(Material provided Opens)
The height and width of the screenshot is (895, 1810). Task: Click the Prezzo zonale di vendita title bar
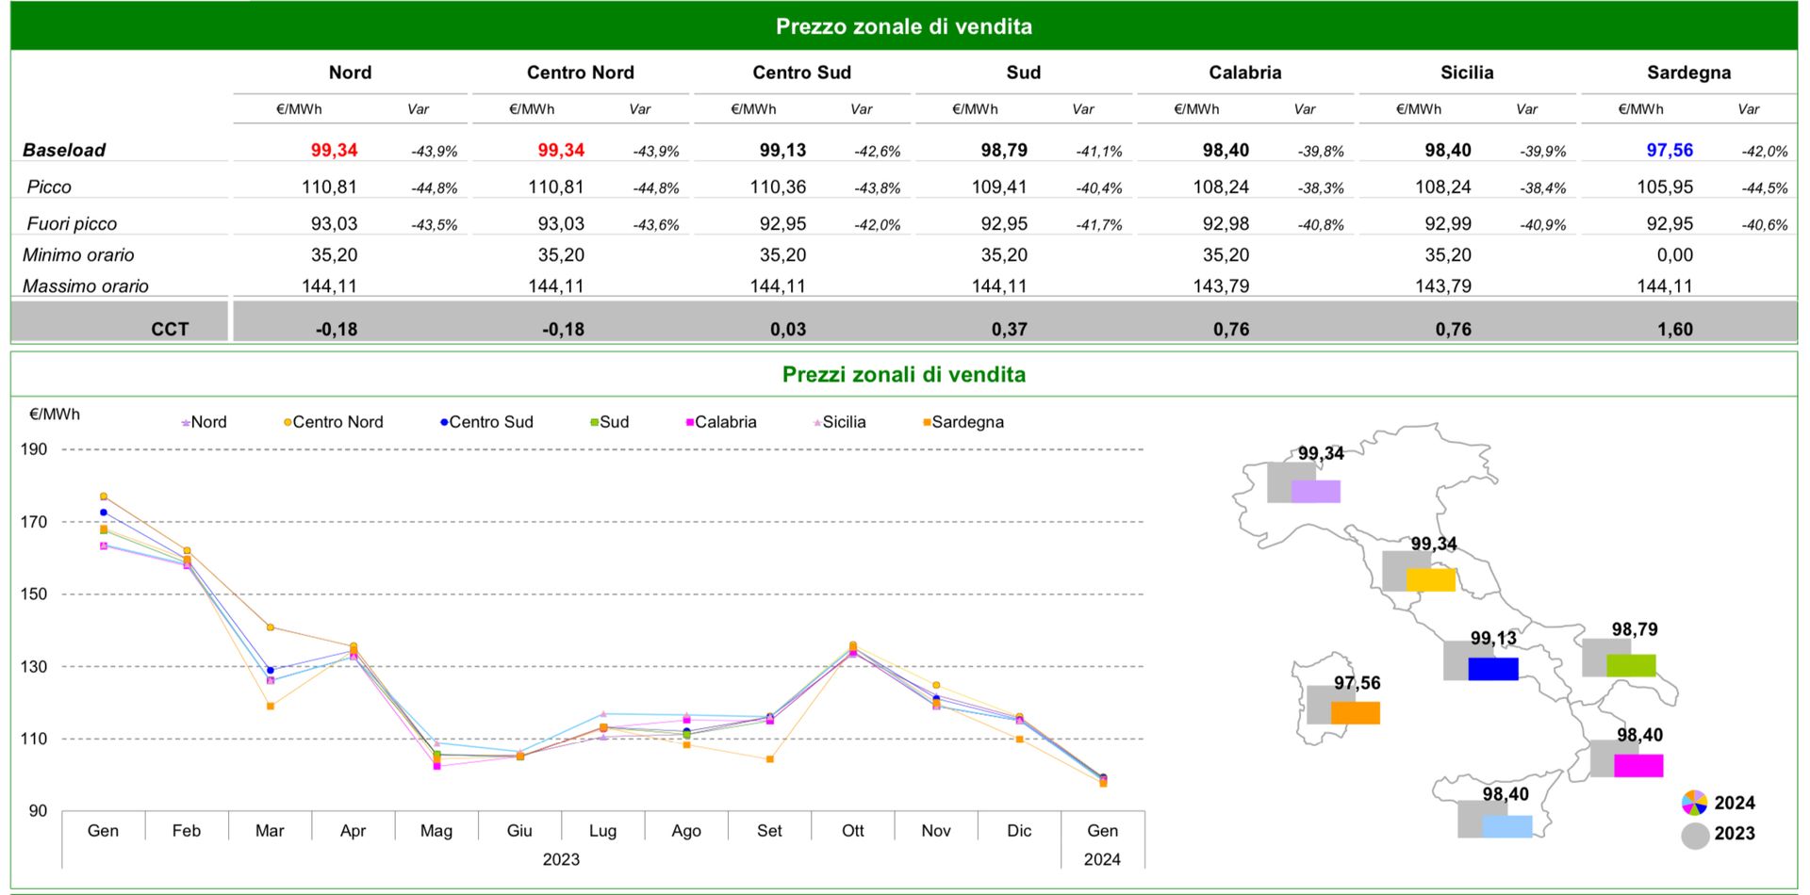[904, 25]
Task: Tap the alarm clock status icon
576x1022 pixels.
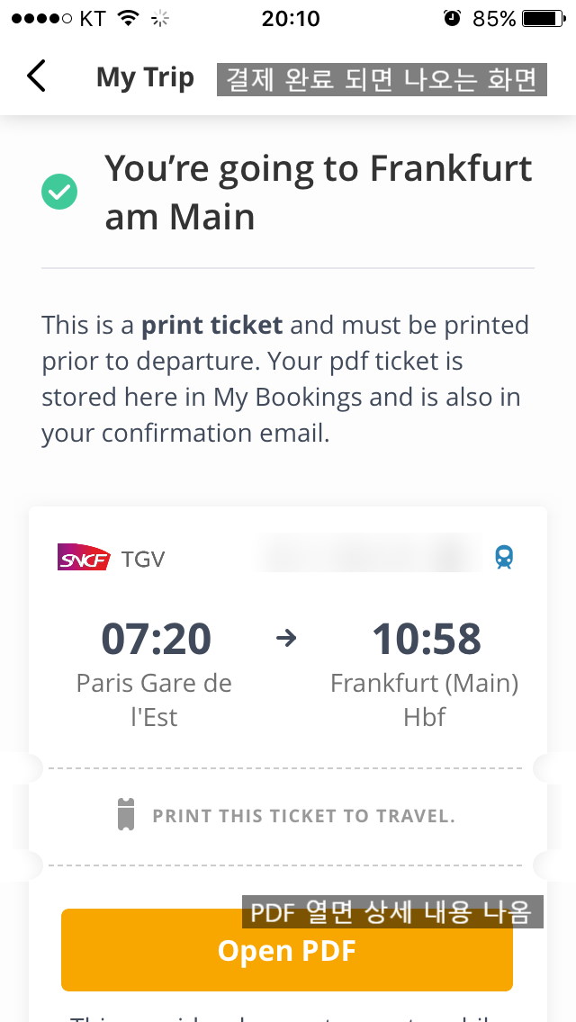Action: tap(453, 18)
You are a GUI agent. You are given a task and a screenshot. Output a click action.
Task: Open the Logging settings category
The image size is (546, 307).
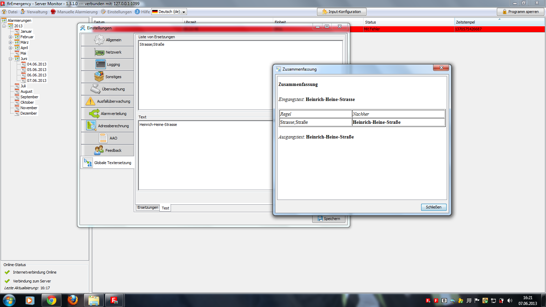pos(107,64)
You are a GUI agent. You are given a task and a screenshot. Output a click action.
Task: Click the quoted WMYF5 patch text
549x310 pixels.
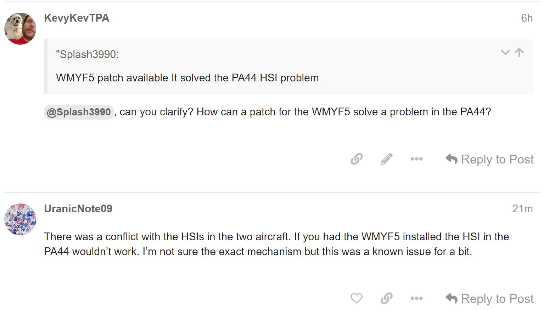pos(187,78)
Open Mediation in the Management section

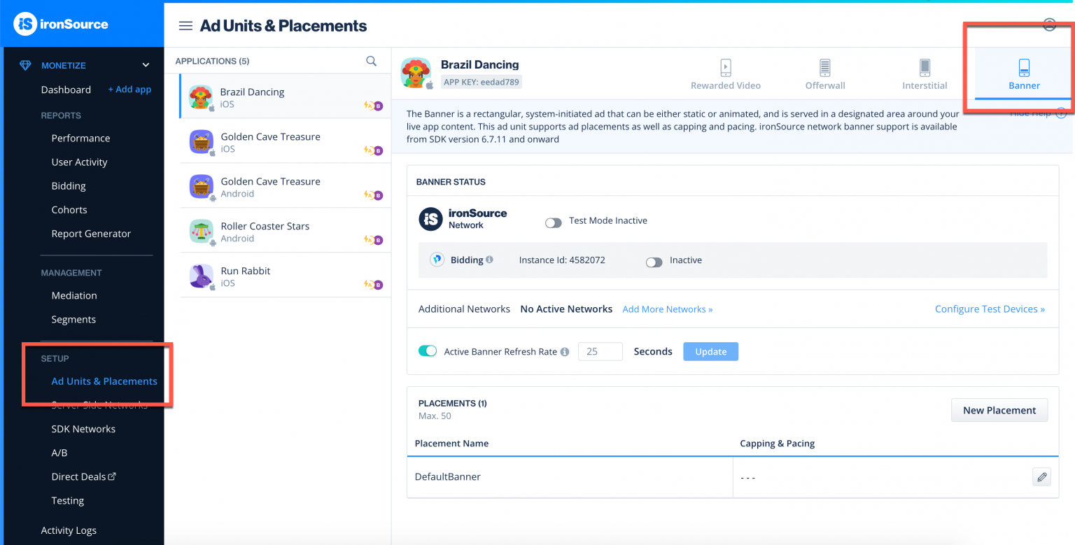(x=74, y=295)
(Material provided Closes)
#### Work to be completed:
When you reach the line containing "Task: Tap the alarm clock status icon" in the entries above, please retype it and each line after it through the last one, exactly, without the pictures.

#### Answer space:
Task: Tap the alarm clock status icon
576x1022 pixels.
Action: tap(453, 18)
You are a GUI agent. You are given a task and a screenshot. Output a click action.
Task: Open the Logging settings category
The image size is (546, 307).
pos(107,64)
You are a GUI agent. You are given a task and a screenshot. Output a click action.
Task: Click the quoted WMYF5 patch text
549x310 pixels.
pos(187,78)
Open Mediation in the Management section

(x=74, y=295)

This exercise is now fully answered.